RECORD EXTRACTS:

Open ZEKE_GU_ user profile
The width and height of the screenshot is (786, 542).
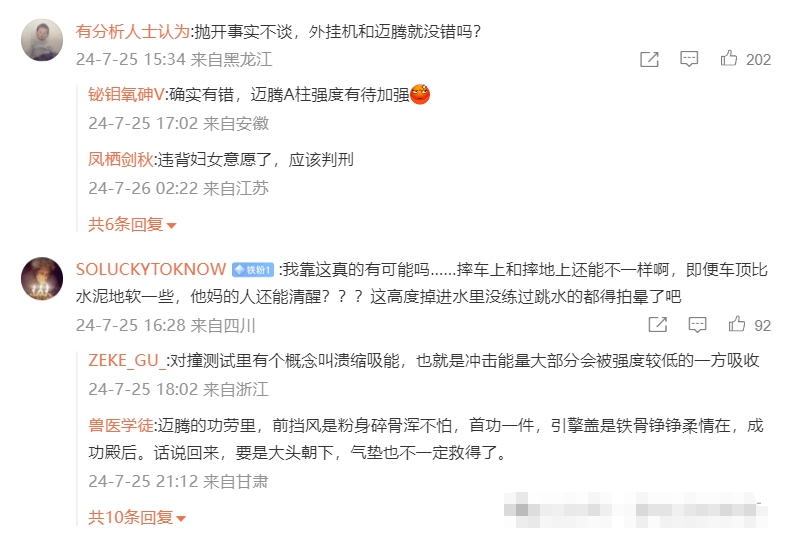(x=127, y=360)
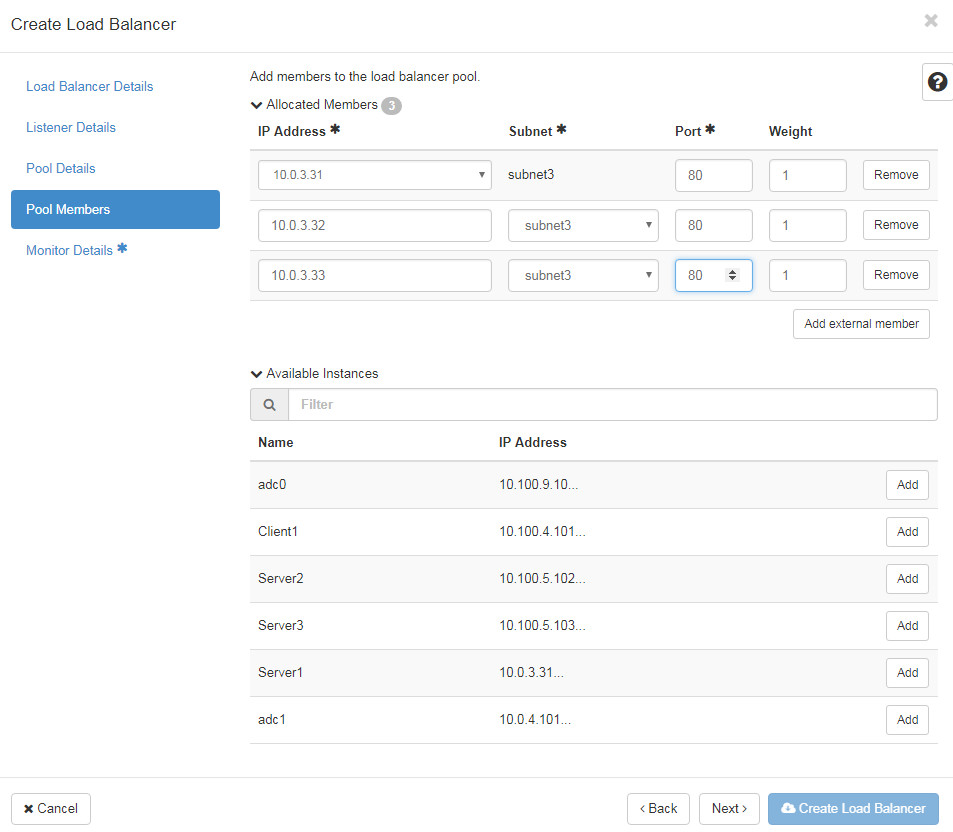The width and height of the screenshot is (953, 832).
Task: Collapse the Allocated Members section
Action: click(x=257, y=104)
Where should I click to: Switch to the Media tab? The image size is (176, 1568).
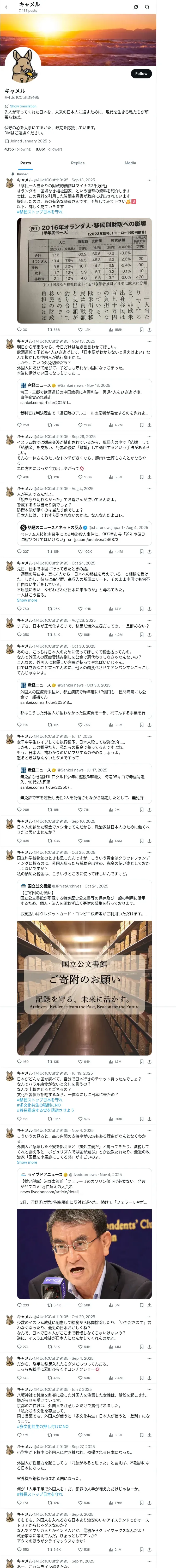[130, 163]
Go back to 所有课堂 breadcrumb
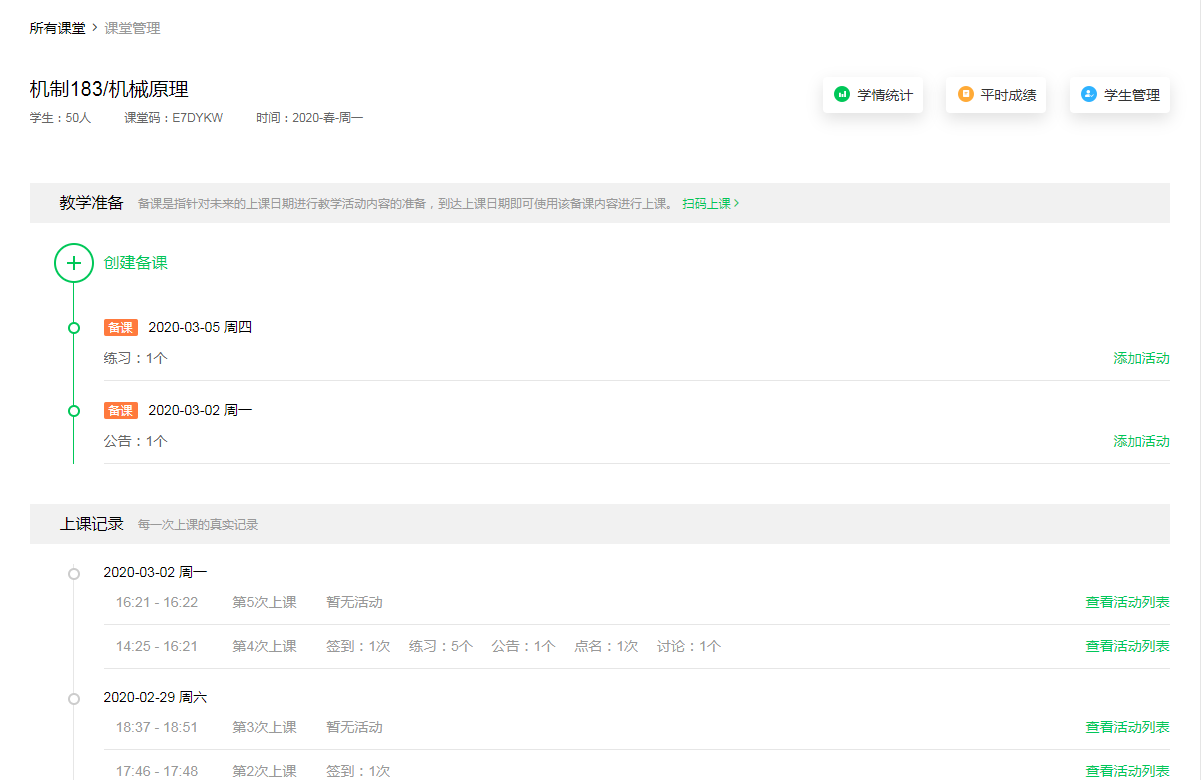This screenshot has width=1201, height=780. [57, 28]
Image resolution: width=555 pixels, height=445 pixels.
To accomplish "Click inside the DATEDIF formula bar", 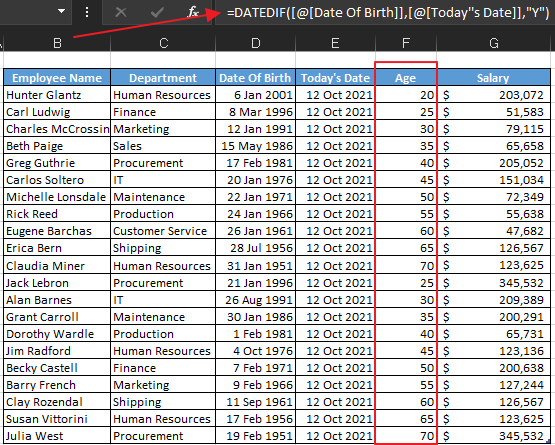I will 384,13.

EXERCISE REQUIREMENTS: Among the records above, locate the line containing "The width and height of the screenshot is (786, 542)." and the line containing "Image resolution: width=555", then transcribe exactly the lines starting at the first and ending at the second, with no pictures.

WRITTEN REPLY:
The width and height of the screenshot is (786, 542).
(x=127, y=360)
The width and height of the screenshot is (953, 832).
Task: Collapse the Allocated Members section
Action: click(x=257, y=104)
Where should I click to: Switch to the Media tab? The image size is (176, 1568).
[130, 163]
Go back to 所有课堂 breadcrumb
This screenshot has width=1201, height=780. [57, 28]
Image resolution: width=555 pixels, height=445 pixels.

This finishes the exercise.